------ 文档节选
美文网首页Flink
聊聊flink的StateTtlConfig

聊聊flink的StateTtlConfig

作者: go4it | 来源:发表于2018-12-24 17:31 被阅读65次

    本文主要研究一下flink的StateTtlConfig

    实例

    import org.apache.flink.api.common.state.StateTtlConfig;
    import org.apache.flink.api.common.state.ValueStateDescriptor;
    import org.apache.flink.api.common.time.Time;
    
    StateTtlConfig ttlConfig = StateTtlConfig
        .newBuilder(Time.seconds(1))
        .setUpdateType(StateTtlConfig.UpdateType.OnCreateAndWrite)
        .setStateVisibility(StateTtlConfig.StateVisibility.NeverReturnExpired)
        .build();
        
    ValueStateDescriptor<String> stateDescriptor = new ValueStateDescriptor<>("text state", String.class);
    stateDescriptor.enableTimeToLive(ttlConfig);
    
    • 这里利用builder创建StateTtlConfig,之后通过StateDescriptor的enableTimeToLive方法传递该config

    StateTtlConfig

    flink-core-1.7.0-sources.jar!/org/apache/flink/api/common/state/StateTtlConfig.java

    /**
     * Configuration of state TTL logic.
     *
     * <p>Note: The map state with TTL currently supports {@code null} user values
     * only if the user value serializer can handle {@code null} values.
     * If the serializer does not support {@code null} values,
     * it can be wrapped with {@link org.apache.flink.api.java.typeutils.runtime.NullableSerializer}
     * at the cost of an extra byte in the serialized form.
------------
> **练习任务**
**1.** 请把介绍 StateTtlConfig 的文章中的这句话译成英文:"这里利用builder创建StateTtlConfig,之后通过StateDescriptor的enableTimeToLive方法传递该config"。
**2.** 从介绍 StateTtlConfig 的文章最后一句之后往下续写。
完成本练习不需要参考后面的清单。
------ 提供资料
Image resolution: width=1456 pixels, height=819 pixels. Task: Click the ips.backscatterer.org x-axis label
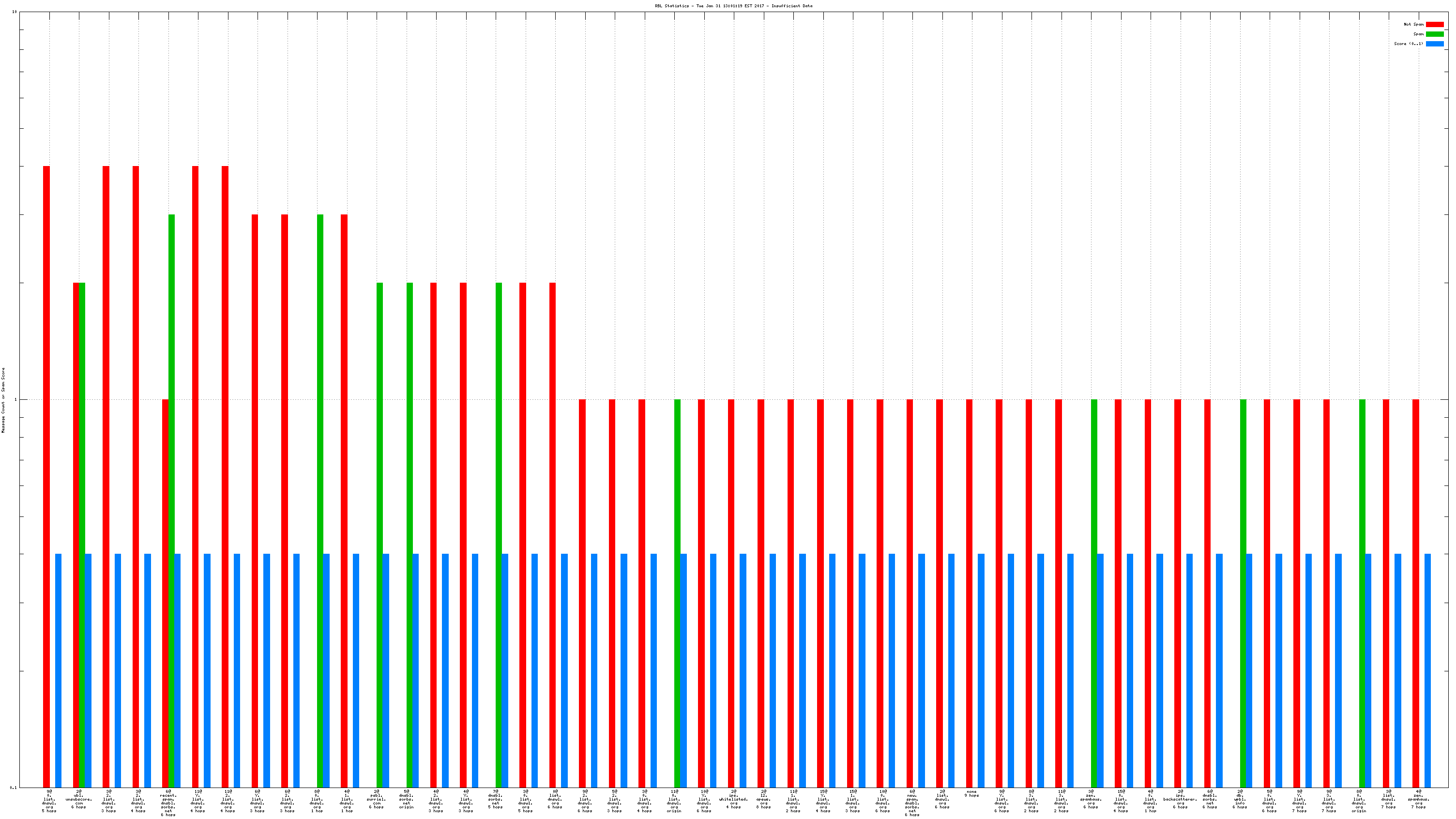[x=1180, y=799]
------------
> **参考答案**
**1.** Here, a builder is used to create the StateTtlConfig, and the config is then passed in through the StateDescriptor's enableTimeToLive method.

**2.**
     */
    public class StateTtlConfig implements Serializable {
    
        private static final long serialVersionUID = -7592693245044289793L;
    
        public static final StateTtlConfig DISABLED =
            newBuilder(Time.milliseconds(Long.MAX_VALUE)).setUpdateType(UpdateType.Disabled).build();
    
        /**
         * This option value configures when to update last access timestamp which prolongs state TTL.
         */
        public enum UpdateType {
            /** TTL is disabled. State does not expire. */
            Disabled,
            /** Last access timestamp is initialised when state is created and updated on every write operation. */
            OnCreateAndWrite,
            /** The same as <code>OnCreateAndWrite</code> but also updated on read. */
            OnReadAndWrite
        }
    
        /**
         * This option configures whether expired user value can be returned or not.
         */
        public enum StateVisibility {
            /** Return expired user value if it is not cleaned up yet. */
            ReturnExpiredIfNotCleanedUp,
            /** Never return expired user value. */
            NeverReturnExpired
        }
    
        /**
         * This option configures time scale to use for ttl.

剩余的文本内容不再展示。